◆ ACTIVITY: Give an exact reproduction of all the lines in the listing.

◆ GIVEN ENTRIES:
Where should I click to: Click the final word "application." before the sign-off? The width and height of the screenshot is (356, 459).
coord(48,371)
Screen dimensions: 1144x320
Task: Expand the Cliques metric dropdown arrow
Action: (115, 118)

◆ THE COMPLETED TASK:
Where should I click to: Click the final word "application." before the sign-off? The width and height of the screenshot is (356, 459).
coord(48,371)
Screen dimensions: 1144x320
Task: Expand the Cliques metric dropdown arrow
Action: (115, 118)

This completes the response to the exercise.